• **WHAT NEEDS TO BE DONE**: For this exercise, the reply is the listing below, reproduced exactly.

• **ENTRIES SHOWN**:
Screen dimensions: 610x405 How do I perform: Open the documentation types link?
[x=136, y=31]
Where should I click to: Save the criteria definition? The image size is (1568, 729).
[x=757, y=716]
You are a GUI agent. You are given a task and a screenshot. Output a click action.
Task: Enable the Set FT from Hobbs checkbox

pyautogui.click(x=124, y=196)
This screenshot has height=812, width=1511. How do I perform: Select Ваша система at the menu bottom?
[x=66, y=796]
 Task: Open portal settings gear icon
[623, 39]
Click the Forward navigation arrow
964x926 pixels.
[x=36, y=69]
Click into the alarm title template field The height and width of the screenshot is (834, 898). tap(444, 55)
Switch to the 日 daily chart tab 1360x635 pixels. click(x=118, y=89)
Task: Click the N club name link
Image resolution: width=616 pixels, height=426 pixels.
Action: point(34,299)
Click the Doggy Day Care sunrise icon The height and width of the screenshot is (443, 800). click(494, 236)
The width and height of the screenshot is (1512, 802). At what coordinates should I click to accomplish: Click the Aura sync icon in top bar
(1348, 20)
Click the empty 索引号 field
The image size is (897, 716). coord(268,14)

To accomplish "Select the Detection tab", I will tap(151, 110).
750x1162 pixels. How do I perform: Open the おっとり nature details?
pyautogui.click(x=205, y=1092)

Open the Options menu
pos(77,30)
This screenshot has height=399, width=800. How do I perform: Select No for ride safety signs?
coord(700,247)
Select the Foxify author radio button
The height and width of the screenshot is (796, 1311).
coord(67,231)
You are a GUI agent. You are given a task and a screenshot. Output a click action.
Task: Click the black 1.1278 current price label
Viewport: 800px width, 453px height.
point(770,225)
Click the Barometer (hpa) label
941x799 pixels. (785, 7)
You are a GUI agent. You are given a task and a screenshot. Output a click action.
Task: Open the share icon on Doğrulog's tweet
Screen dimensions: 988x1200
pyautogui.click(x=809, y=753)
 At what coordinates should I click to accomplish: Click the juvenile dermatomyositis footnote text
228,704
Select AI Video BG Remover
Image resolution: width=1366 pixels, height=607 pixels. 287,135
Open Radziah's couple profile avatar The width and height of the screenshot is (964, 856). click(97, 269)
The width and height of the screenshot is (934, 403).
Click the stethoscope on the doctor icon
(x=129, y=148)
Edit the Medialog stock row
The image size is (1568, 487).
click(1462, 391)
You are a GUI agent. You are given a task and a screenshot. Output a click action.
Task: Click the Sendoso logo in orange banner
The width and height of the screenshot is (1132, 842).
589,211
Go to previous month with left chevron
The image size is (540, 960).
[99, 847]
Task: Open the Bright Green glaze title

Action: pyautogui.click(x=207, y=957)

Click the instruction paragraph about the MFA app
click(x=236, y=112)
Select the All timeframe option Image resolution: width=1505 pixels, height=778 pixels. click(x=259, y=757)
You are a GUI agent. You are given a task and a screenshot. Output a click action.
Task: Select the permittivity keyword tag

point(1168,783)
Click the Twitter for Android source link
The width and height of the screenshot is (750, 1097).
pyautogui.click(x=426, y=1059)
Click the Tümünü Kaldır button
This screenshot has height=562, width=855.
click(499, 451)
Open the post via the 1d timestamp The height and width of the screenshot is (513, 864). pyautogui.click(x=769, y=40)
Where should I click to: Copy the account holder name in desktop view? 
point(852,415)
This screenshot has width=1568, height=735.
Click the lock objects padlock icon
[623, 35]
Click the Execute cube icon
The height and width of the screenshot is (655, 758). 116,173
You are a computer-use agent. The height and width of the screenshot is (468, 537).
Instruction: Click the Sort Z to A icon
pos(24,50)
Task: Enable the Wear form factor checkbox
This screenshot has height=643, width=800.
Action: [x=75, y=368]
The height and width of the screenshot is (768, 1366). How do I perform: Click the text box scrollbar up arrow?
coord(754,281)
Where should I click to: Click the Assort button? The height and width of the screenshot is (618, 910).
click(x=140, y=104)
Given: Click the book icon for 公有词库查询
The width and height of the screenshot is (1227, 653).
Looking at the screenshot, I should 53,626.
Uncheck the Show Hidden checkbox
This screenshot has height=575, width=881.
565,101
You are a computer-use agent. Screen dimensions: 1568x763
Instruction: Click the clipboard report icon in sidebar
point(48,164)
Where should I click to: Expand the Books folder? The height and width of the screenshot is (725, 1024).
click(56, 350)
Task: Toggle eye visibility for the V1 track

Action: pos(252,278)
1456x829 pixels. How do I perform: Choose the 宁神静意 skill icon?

• **EXERCISE SOLUTION**:
Screen dimensions: 610x405 How do I perform: Open the documentation types link?
[x=136, y=31]
Where should I click to: Save the criteria definition? The image size is (1568, 729).
[x=757, y=716]
You are a GUI agent. You are given a task and a screenshot. Output a click action.
Task: Enable the Set FT from Hobbs checkbox

pyautogui.click(x=124, y=196)
This screenshot has height=812, width=1511. How do I perform: Select Ваша система at the menu bottom?
[x=66, y=796]
 Task: Open portal settings gear icon
[623, 39]
Click the Forward navigation arrow
964x926 pixels.
[x=36, y=69]
Click into the alarm title template field The height and width of the screenshot is (834, 898). tap(444, 55)
Switch to the 日 daily chart tab 1360x635 pixels. click(x=118, y=89)
Task: Click the N club name link
Image resolution: width=616 pixels, height=426 pixels.
Action: point(34,299)
Click the Doggy Day Care sunrise icon The height and width of the screenshot is (443, 800). click(494, 236)
The width and height of the screenshot is (1512, 802). At what coordinates should I click to accomplish: Click the Aura sync icon in top bar
(1348, 20)
Click the empty 索引号 field
The image size is (897, 716). coord(268,14)

To accomplish "Select the Detection tab", I will tap(151, 110).
750x1162 pixels. How do I perform: Open the おっとり nature details?
pyautogui.click(x=205, y=1092)

Open the Options menu
pos(77,30)
This screenshot has height=399, width=800. How do I perform: Select No for ride safety signs?
coord(700,247)
Select the Foxify author radio button
The height and width of the screenshot is (796, 1311).
coord(67,231)
You are a GUI agent. You are given a task and a screenshot. Output a click action.
Task: Click the black 1.1278 current price label
Viewport: 800px width, 453px height.
point(770,225)
Click the Barometer (hpa) label
941x799 pixels. (785, 7)
You are a GUI agent. You are given a task and a screenshot. Output a click action.
Task: Open the share icon on Doğrulog's tweet
Screen dimensions: 988x1200
pyautogui.click(x=809, y=753)
 At what coordinates should I click to accomplish: Click the juvenile dermatomyositis footnote text
228,704
Select AI Video BG Remover
Image resolution: width=1366 pixels, height=607 pixels. 287,135
Open Radziah's couple profile avatar The width and height of the screenshot is (964, 856). click(97, 269)
The width and height of the screenshot is (934, 403).
Click the stethoscope on the doctor icon
(x=129, y=148)
Edit the Medialog stock row
The image size is (1568, 487).
click(1462, 391)
You are a GUI agent. You are given a task and a screenshot. Output a click action.
Task: Click the Sendoso logo in orange banner
The width and height of the screenshot is (1132, 842).
589,211
Go to previous month with left chevron
The image size is (540, 960).
[99, 847]
Task: Open the Bright Green glaze title

Action: pyautogui.click(x=207, y=957)

Click the instruction paragraph about the MFA app
click(x=236, y=112)
Select the All timeframe option Image resolution: width=1505 pixels, height=778 pixels. click(x=259, y=757)
You are a GUI agent. You are given a task and a screenshot. Output a click action.
Task: Select the permittivity keyword tag

point(1168,783)
Click the Twitter for Android source link
The width and height of the screenshot is (750, 1097).
pyautogui.click(x=426, y=1059)
Click the Tümünü Kaldır button
This screenshot has height=562, width=855.
click(499, 451)
Open the post via the 1d timestamp The height and width of the screenshot is (513, 864). pyautogui.click(x=769, y=40)
Where should I click to: Copy the account holder name in desktop view? 
point(852,415)
This screenshot has width=1568, height=735.
Click the lock objects padlock icon
[623, 35]
Click the Execute cube icon
The height and width of the screenshot is (655, 758). 116,173
You are a computer-use agent. The height and width of the screenshot is (468, 537).
Instruction: Click the Sort Z to A icon
pos(24,50)
Task: Enable the Wear form factor checkbox
This screenshot has height=643, width=800.
Action: [x=75, y=368]
The height and width of the screenshot is (768, 1366). How do I perform: Click the text box scrollbar up arrow?
coord(754,281)
Where should I click to: Click the Assort button? The height and width of the screenshot is (618, 910).
click(x=140, y=104)
Given: Click the book icon for 公有词库查询
The width and height of the screenshot is (1227, 653).
Looking at the screenshot, I should 53,626.
Uncheck the Show Hidden checkbox
This screenshot has height=575, width=881.
565,101
You are a computer-use agent. Screen dimensions: 1568x763
Instruction: Click the clipboard report icon in sidebar
point(48,164)
Where should I click to: Expand the Books folder? The height and width of the screenshot is (725, 1024).
click(56, 350)
Task: Toggle eye visibility for the V1 track

Action: pos(252,278)
1456x829 pixels. How do I perform: Choose the 宁神静意 skill icon?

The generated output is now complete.